- TO DO:
Where the listing below reaches the line containing "The height and width of the screenshot is (555, 426).", start writing out lines exactly, and stop once the line containing "The height and width of the screenshot is (623, 1361)." has been written.

- PROVIDED ENTRIES:
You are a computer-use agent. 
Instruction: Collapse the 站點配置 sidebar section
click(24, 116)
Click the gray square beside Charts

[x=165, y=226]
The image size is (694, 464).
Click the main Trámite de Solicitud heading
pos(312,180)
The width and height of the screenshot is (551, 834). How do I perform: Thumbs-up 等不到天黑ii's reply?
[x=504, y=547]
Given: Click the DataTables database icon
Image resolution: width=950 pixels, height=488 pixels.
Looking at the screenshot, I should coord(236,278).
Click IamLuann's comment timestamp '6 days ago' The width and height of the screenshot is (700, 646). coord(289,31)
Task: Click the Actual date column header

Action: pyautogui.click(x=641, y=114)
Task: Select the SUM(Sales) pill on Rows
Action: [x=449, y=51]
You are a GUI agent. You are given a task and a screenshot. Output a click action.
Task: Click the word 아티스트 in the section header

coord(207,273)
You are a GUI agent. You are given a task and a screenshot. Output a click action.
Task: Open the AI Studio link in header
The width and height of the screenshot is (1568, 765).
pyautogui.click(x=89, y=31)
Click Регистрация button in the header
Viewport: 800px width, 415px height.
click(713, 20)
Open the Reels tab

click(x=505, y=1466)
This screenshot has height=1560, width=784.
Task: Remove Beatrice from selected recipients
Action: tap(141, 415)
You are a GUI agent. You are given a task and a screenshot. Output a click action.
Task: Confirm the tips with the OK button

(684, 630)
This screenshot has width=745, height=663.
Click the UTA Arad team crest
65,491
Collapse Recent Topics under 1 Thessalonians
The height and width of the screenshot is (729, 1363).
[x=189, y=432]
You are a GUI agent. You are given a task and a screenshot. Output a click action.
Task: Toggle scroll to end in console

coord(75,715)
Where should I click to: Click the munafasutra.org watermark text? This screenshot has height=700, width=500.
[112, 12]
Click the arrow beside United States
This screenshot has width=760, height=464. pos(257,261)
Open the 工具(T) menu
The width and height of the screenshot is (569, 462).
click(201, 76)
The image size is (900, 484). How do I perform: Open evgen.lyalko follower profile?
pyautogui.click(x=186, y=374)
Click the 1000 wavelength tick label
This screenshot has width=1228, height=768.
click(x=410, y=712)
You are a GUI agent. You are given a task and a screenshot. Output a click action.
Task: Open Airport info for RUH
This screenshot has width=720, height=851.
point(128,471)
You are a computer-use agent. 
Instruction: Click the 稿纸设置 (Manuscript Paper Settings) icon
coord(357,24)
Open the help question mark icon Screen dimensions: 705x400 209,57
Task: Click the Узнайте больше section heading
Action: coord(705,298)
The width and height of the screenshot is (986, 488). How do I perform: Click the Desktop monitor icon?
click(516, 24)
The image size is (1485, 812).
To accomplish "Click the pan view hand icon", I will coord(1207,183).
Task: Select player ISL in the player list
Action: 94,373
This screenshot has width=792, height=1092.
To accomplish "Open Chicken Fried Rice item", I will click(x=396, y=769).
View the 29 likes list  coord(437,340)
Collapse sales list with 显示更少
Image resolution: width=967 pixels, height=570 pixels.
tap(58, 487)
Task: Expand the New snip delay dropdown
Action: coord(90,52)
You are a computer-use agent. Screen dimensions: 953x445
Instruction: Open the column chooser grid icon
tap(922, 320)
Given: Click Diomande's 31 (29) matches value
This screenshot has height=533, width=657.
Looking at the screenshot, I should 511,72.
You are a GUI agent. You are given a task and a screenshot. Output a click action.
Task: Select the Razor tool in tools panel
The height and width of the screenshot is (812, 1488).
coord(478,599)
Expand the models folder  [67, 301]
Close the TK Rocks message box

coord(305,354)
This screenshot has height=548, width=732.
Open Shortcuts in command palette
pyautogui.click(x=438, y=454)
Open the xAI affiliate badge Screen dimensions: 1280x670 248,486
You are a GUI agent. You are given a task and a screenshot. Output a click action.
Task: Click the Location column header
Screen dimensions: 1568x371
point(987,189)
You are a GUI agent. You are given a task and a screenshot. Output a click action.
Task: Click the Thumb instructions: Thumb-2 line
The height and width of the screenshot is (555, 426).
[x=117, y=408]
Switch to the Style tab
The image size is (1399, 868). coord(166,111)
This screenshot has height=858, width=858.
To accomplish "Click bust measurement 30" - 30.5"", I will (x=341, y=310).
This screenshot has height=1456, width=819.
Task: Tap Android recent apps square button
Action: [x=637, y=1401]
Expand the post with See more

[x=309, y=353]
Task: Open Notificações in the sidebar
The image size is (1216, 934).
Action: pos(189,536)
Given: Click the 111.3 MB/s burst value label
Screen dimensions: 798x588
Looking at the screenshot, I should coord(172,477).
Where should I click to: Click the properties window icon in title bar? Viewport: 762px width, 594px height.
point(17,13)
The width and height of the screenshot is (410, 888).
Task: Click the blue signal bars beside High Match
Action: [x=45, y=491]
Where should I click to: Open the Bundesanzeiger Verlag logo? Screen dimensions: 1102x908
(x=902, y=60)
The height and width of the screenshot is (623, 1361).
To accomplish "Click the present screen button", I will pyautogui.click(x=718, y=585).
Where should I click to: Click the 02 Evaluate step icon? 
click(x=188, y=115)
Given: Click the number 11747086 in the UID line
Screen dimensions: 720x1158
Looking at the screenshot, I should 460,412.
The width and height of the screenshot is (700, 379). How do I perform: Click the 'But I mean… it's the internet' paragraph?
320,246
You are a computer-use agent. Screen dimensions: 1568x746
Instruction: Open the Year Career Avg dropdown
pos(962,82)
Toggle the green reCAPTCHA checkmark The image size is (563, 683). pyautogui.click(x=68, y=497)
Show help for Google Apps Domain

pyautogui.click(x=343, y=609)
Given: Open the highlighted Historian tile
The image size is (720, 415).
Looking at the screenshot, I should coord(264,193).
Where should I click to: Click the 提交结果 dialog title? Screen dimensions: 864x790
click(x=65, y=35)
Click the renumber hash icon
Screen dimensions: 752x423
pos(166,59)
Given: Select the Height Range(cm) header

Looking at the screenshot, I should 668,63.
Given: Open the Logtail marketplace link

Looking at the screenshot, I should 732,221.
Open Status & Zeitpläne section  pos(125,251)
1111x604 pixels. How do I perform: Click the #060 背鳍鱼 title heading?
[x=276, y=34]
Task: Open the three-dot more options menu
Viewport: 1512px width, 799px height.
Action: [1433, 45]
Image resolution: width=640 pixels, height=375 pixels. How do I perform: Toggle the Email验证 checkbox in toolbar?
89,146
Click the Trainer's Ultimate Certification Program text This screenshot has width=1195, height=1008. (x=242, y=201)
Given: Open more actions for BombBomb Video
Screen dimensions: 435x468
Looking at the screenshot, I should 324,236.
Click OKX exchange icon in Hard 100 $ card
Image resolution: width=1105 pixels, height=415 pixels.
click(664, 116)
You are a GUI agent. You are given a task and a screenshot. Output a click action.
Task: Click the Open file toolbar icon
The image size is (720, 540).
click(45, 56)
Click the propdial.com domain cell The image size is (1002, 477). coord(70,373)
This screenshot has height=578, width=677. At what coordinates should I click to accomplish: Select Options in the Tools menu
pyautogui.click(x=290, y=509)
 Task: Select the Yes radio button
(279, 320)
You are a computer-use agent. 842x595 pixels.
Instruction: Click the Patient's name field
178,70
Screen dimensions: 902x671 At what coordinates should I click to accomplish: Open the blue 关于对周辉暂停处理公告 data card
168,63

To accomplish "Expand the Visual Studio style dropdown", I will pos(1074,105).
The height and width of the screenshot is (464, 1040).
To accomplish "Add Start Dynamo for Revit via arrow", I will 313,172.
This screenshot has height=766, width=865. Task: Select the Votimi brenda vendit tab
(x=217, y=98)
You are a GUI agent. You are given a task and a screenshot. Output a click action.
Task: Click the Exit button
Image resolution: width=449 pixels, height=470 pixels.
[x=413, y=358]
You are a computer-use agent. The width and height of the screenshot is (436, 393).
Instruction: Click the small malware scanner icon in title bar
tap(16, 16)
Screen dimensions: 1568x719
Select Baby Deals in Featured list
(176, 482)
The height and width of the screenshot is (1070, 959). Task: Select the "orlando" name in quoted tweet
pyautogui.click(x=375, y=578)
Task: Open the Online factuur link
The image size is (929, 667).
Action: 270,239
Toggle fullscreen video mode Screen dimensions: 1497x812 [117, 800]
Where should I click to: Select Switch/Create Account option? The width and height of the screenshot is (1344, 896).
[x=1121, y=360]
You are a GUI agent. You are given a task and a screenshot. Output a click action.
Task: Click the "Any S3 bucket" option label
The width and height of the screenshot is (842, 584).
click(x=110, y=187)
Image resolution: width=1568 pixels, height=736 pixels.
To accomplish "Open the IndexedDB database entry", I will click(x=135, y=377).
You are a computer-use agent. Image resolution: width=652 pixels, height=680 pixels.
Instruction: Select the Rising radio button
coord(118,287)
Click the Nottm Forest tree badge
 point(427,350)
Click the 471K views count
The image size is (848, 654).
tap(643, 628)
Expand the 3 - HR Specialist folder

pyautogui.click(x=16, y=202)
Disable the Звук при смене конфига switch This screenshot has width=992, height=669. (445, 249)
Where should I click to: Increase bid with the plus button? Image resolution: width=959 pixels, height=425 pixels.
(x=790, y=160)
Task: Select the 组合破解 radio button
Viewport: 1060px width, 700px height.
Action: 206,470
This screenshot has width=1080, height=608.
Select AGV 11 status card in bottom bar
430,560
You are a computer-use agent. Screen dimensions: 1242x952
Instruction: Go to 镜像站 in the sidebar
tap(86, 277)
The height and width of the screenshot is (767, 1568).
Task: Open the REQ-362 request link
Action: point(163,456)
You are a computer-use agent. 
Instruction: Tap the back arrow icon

- OUTPUT FOR THIS EXERCISE:
The height and width of the screenshot is (555, 426).
[x=117, y=408]
Switch to the Style tab
The image size is (1399, 868). coord(166,111)
This screenshot has height=858, width=858.
To accomplish "Click bust measurement 30" - 30.5"", I will (x=341, y=310).
This screenshot has height=1456, width=819.
Task: Tap Android recent apps square button
Action: [x=637, y=1401]
Expand the post with See more

[x=309, y=353]
Task: Open Notificações in the sidebar
The image size is (1216, 934).
Action: pos(189,536)
Given: Click the 111.3 MB/s burst value label
Screen dimensions: 798x588
Looking at the screenshot, I should coord(172,477).
Where should I click to: Click the properties window icon in title bar? Viewport: 762px width, 594px height.
point(17,13)
The width and height of the screenshot is (410, 888).
Task: Click the blue signal bars beside High Match
Action: [x=45, y=491]
Where should I click to: Open the Bundesanzeiger Verlag logo? Screen dimensions: 1102x908
(x=902, y=60)
The height and width of the screenshot is (623, 1361).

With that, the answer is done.